Cezaevinde kendisinin ayakta tutan düşüncelerin başında “Bu bir gün bitecek o güne hazır olmalısın. Önemli olan hapis yattığın süre değil. Nasıl çıkacaksın? Bitmiş olarak mı çıkacaksın, üretmiş sağlam biri olarak mı çıkacaksın?" geldiğini söyleyen Balbay, 9 Aralık günü hayal ettiğine çok yakın çıktığını söyledi. 105 kilo girdiği cezaevinden 85 kilo çıktığını ve disiplinli bir hayatı orada da kurduğunu anlatan Balbay, cezaevinde başladığı sabah koşusunu dışarıda da sürdürdüğünü kaydetti.

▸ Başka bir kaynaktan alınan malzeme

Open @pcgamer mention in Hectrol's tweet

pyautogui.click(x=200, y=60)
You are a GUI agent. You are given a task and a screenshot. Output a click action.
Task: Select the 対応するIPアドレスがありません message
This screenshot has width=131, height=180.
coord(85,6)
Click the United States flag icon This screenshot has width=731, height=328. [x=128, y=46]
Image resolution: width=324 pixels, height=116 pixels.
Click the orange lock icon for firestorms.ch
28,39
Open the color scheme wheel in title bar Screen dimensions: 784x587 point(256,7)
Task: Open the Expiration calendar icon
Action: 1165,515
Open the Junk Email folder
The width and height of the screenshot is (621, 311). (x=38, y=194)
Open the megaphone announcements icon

ÇOCUKLARINI UYURKEN İZLEDİ


Mustafa Balbay, Antalya'da ailecek çıktıkları tatilde Pazartesi günü saat 05.00'te kalktığını ve bir saat aralıksız çocuklarının uykusunu seyrettiğini anlattı. Cezaevi günlerinde ayda 45 dakika yapabildikleri aile görüşlerinin ardından 1 saat çocuklarını, hiç konuşmadan seyretmenin verdiği mutluluğu ve hazzı anlatacak kelime bulmakta zorluk çeken Mustafa Balbay, 1737 gündür mahrum kaldığı gün doğumunu da Antalya'da izlediğini söyledi. Silivri'de Aralık ayında ancak 11.45'te doğan güneşin 13.10'da battığını belirten Balbay, “Şair Ahmed Arif'in şiirindeki gibi akşam erken iniyor mapushaneye. Son hapishaneleri yapanlar iyi yapmamışlar. Çok yanlış yapmışlar. Bundan sonraki hayatımda bununla da mücadele edeceğim" dedi.

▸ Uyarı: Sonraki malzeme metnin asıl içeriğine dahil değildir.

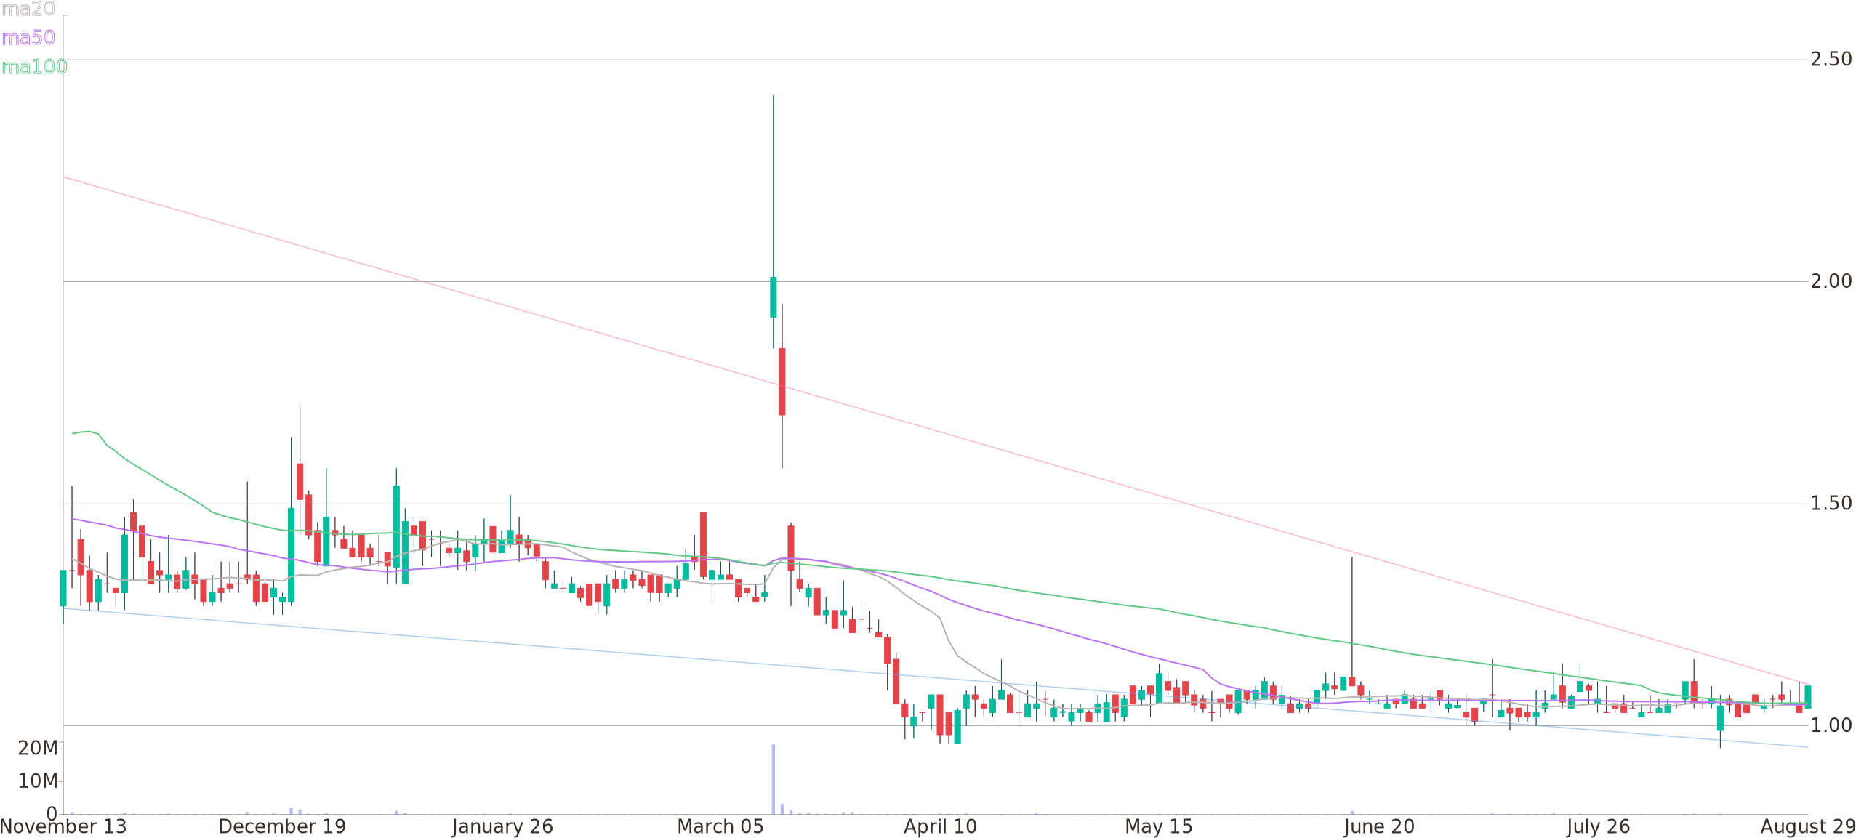Select the ma20 legend label
1856x838 pixels.
(x=29, y=9)
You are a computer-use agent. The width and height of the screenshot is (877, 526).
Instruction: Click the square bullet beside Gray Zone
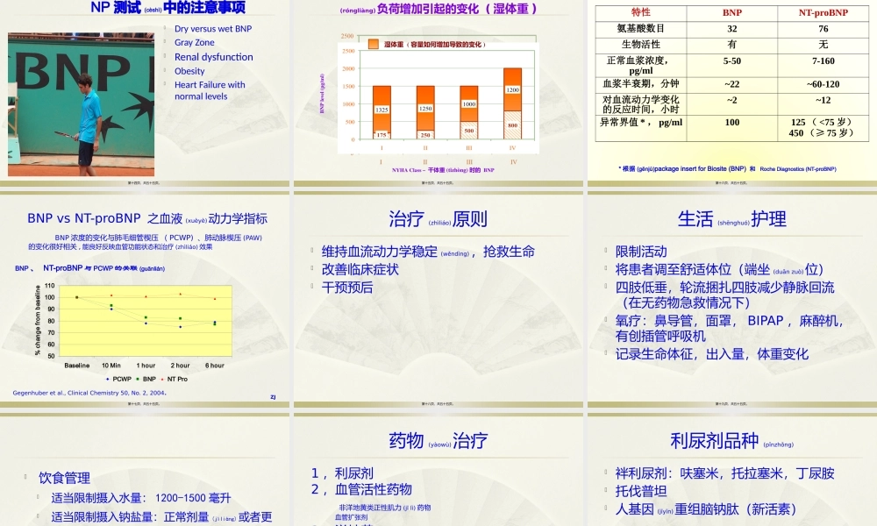(x=166, y=42)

Tatilin artık kendisi için tek anlamının ailesiyle 24 saati birlikte geçirdiği gün olduğunu belirten Mustafa Balbay, Antalya'da gözlerden uzak tatili “Birbirimize doyuyoruz. Benim için dinlenmek aileyle kesintisiz 24 saat ve duvarların olmadığı bir yerde olmak" diye anlattı. Balbay, bu arzusunu Ankara'nın dindirmediğini belirterek “Melih Gökçek'in kulaklarını çınlatayım. Çok beton yapmış şehri" dedi.

ÖZGÜRLÜK HALAYI

Balbay ailesi, hafta sonunda aynı otelde düzenlenen 'Dostlar Buluşması' adlı etkinliğe katıldı. Sanatçı Edip Akbayram'ın 63'üncü ve ressam Fikret Otyam'ın 88'inci doğum günü kutlamasının yapıldığı etkinlikte Adıyaman Harfane Grubu'nun türkü ve bozlaklarına eşlik eden Balbay, Erzincan yöresine ait "Ne ağlarsın benim zülfü siyahım" adlı türküyü seslendirdi. Balbay'ın türkü dinlerken zaman zaman gözleri doldu. Türk Halk Müziği sanatçısı Sümer Ezgü'nün türküleriyle eşlik ettiği gecede Balbay, davul zurna eşliğinde geceye katılanlarla halay çekti.